Intracardiac electrograms of the range of responses to HFS at ET-GP. All examples are from one patient. Map distal was used to pace and deliver HFS. Its positions in the LA at the time of stimulation are shown in the PA views of the CARTO™ geometry. The PV catheter was in the lower branch of the left common PV for all three ET-GP sites.

A) The Map catheter was positioned in the mid-roof, near to the posterior wall of the LA. After the first paced beat, the subsequent trains were synchronised HFS. The earliest ectopy activation was in PV 13–14. There were just two beats of the same ectopy before stopping both HFS and pacing.

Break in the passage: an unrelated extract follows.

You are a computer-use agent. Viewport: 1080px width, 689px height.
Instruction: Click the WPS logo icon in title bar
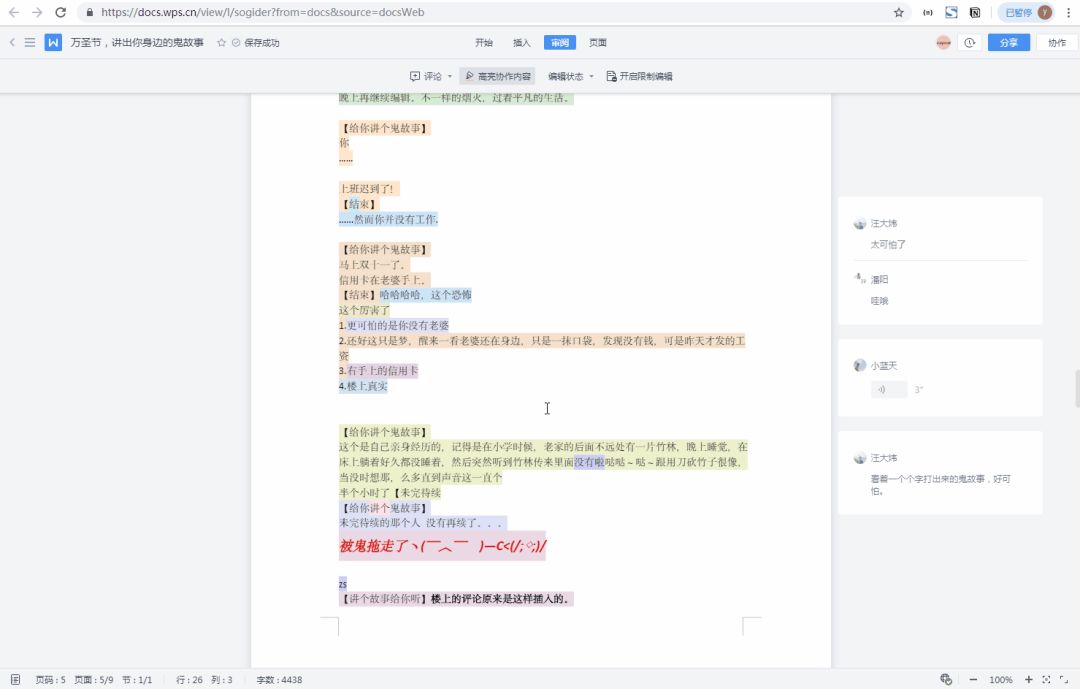click(52, 42)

B) The Map catheter was positioned near the anterior ostium of the upper branch of the left common PV. After the first paced beat, the subsequent trains were synchronised HFS. Again, the earliest ectopy activation was seen in PV 13–14. The PV rapidly fired causing few seconds of AF that regularised towards the end then terminated.

C) The Map catheter was positioned at the posterior ostium of the lower branch of the left common PV. This trace shows the first paced beat followed by one synchronised HFS train which triggered ectopy. The earliest ectopy activation was again in PV 13–14. This initiated sustained AF lasting >2min. The patient had direct DC cardioversion to restore sinus rhythm.

(L = left, CS = coronary sinus, ET-GP = ectopy-triggering ganglionated plexus, HFS = high frequency stimulation, LA = left atrial, LAA = left atrial appendage, Map = mapping catheter, PA = posterior anterior, RSPV = right superior pulmonary vein, RIPV = right inferior pulmonary vein, PV = pulmonary vein).